Lavez le tampon, incubez à 37 degrés Celsius en secouant pendant cinq minutes. Répétez l’opération pour un total de cinq lavages lors du dernier lavage Resus. Suspendez bien les billes, retirez 100 microlitres et réservez pour l’isolement de l’ARN une réserve de 900 microlitres pour la fraction d’ADN.
Placez tous les tubes sur la bande magnétique dyna mag tube et retirez le tampon de lavage. Après un bref tournage, placez à nouveau le tube sur la bande magnétique à l’aide d’une pointe de pipette pointue de 10 microlitres. Retirez complètement le tampon de lavage restant de chaque tube.

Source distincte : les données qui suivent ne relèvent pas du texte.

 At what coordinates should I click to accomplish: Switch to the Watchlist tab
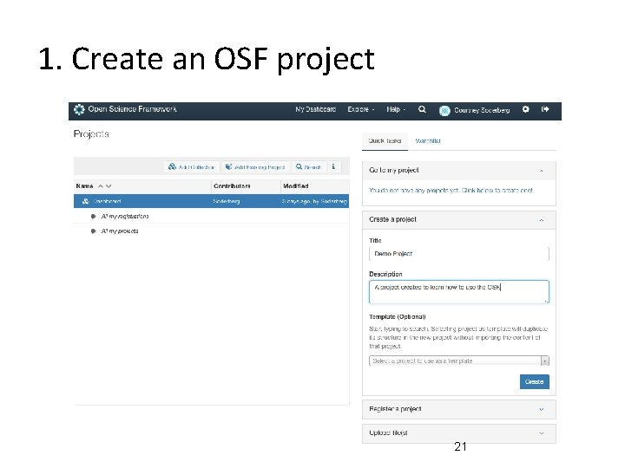427,140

Les fractions d’ARN et d’ADN sont ensuite isolées à partir des échantillons de chirp pour la quantification et le séquençage. Cette figure montre l’enrichissement de la télomérase, de l’ARN ou du Turk humain à partir de cellules HELOC sur GA dh. Un ARN cellulaire abondant qui sert de contrôle négatif.

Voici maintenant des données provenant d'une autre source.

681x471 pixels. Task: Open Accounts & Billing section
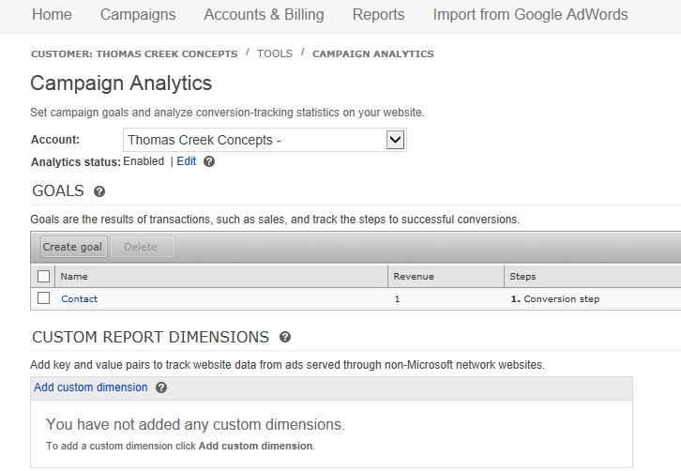click(264, 14)
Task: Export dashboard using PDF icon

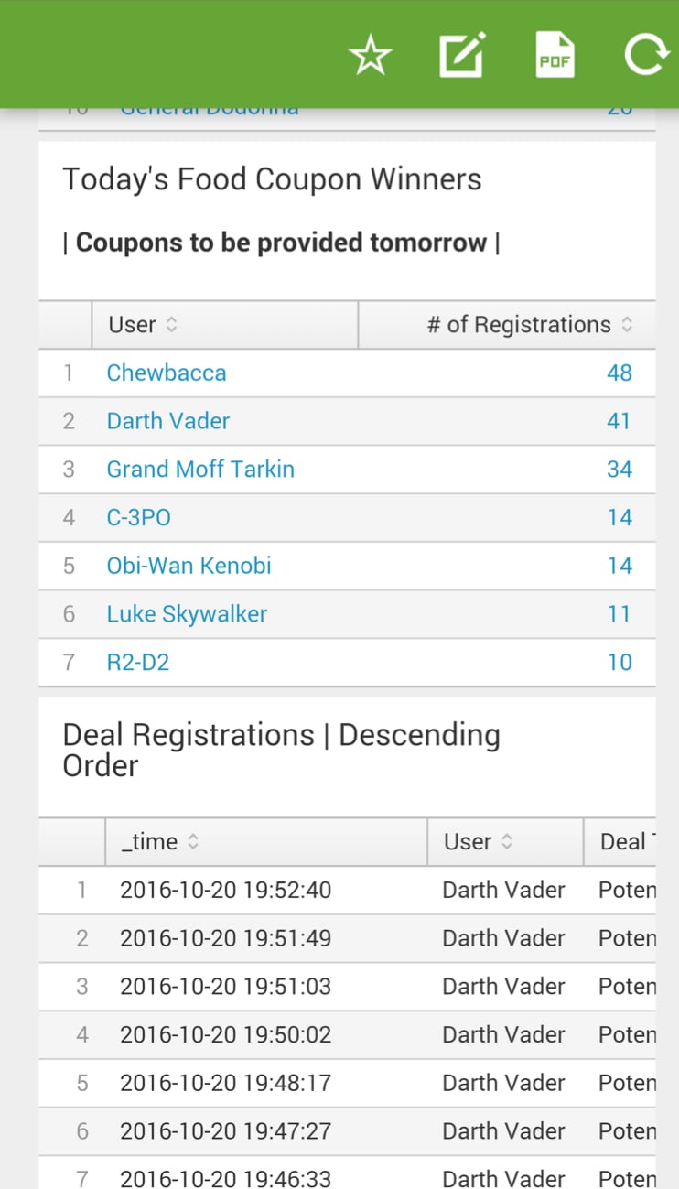Action: [555, 56]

La majorité de l’ARN turc présent dans la cellule, environ 88 %, a été abattu en effectuant des chirps, tandis que seulement 0,46 % de l’ARN GA DH a été récupéré, démontrant un facteur d’enrichissement d’environ 200 fois. Régions d’ADN censées se lier à la cible. Les ARN longs non codants sont généralement enrichis sur des régions négatives lorsqu’ils sont mesurés par QPCR.
Cette figure montre la validation QPCR de quatre sites liés à l’air chaud dans des fibroblastes primaires du prépuce humain déterminés par la réalisation de chirp SSE dans la même lignée cellulaire, tandis que les sites d’ADN Turk et GA DH servent de régions de contrôle négatives. Des ensembles de sondes pairs et impairs ont donné un enrichissement comparable des sites attendus liés à l’air chaud sur des régions négatives. Une caractéristique des vrais sites de liaison à l’ARN longs et non codants.

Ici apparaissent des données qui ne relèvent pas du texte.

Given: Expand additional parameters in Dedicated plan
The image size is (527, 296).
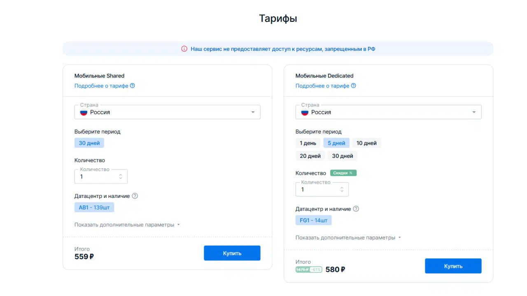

Une carte mondiale des longs sites de liaison à l’ARN non codant peut être obtenue par séquençage à haut débit de l’ADN enrichi en chirp, comme illustré par ces données de l’ARN long non enrobant Rocks two, qui est connu pour interagir avec le chromosome X d’une manière nécessaire à la compensation de dosage. Les échantillons pairs et impairs ont été séquencés séparément et leurs bruits uniques ont été éliminés pour produire une piste de signaux qui se chevauchent où chaque pic indique une forte vue de roches deux se liant lors de la tentative de cette procédure. Il est important d’exercer une technique libre d’ARN correcte Suite à cette procédure.
D’autres méthodes, telles que le transfert de protéines, peuvent être effectuées afin de répondre à des questions supplémentaires telles que les protéines qui interagissent avec l’ARNd non clinique d’intérêt après son développement. CHI a ouvert la voie aux chercheurs dans le domaine de la biologie de l’ARN pour cartographier l’aact des ARN dans les cellules de culture et les tissus fixés.
ChIRP est une technique rapide conçue pour cartographier les sites de liaison génomique des ARN non codants longs (ARNnc). Cette méthode utilise des oligonucléotides de couverture antisens pour identifier les sites génomiques liés aux ARNnc avec une haute spécificité.